Le montant des déficits dont le transfert est autorisé en vertu de la décision d'agrément n'est toutefois pas intangible. L'administration peut en effet, dans le cadre de son droit de contrôle, revoir à la baisse le montant effectivement transféré.

Mais ce montant peut également être revu à la hausse. Le Conseil d'Etat juge en effet que le montant du déficit mentionné dans la décision d'agrément ne peut être opposé à un contribuable qui présenterait, dans les délais légaux, une réclamation contentieuse tendant au rehaussement de ce montant. L'administration peut seulement, lorsqu'elle constate que l'agrément a été délivré au vu de renseignements inexacts fournis par la société, après avoir mis cette dernière en mesure de présenter ses observations, procéder au retrait de l'agrément sur le fondement de l'article 1649 nonies A du CGI.
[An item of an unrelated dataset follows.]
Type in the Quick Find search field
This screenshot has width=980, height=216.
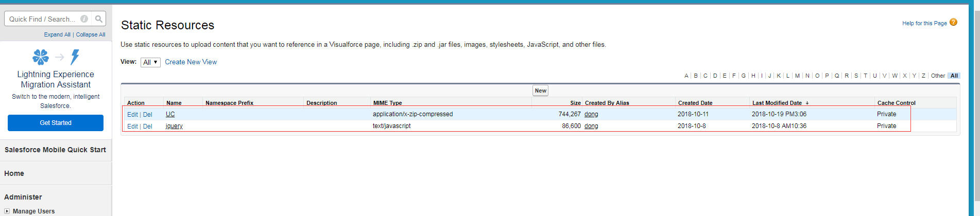point(42,19)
Cette décision a été rendue pour l'application de l'article 209, II du CGI dans sa rédaction issue de la loi de finances pour 2002, laquelle ne prévoyait plus, contrairement à la rédaction antérieure, que le transfert de déficit de la société absorbée à la société absorbante soit effectué « dans la mesure définie par l'agrément ». Bien que la rédaction de l'article 209, II du CGI ait été modifiée depuis, le principe retenu nous semble conserver sa portée dans le régime actuel.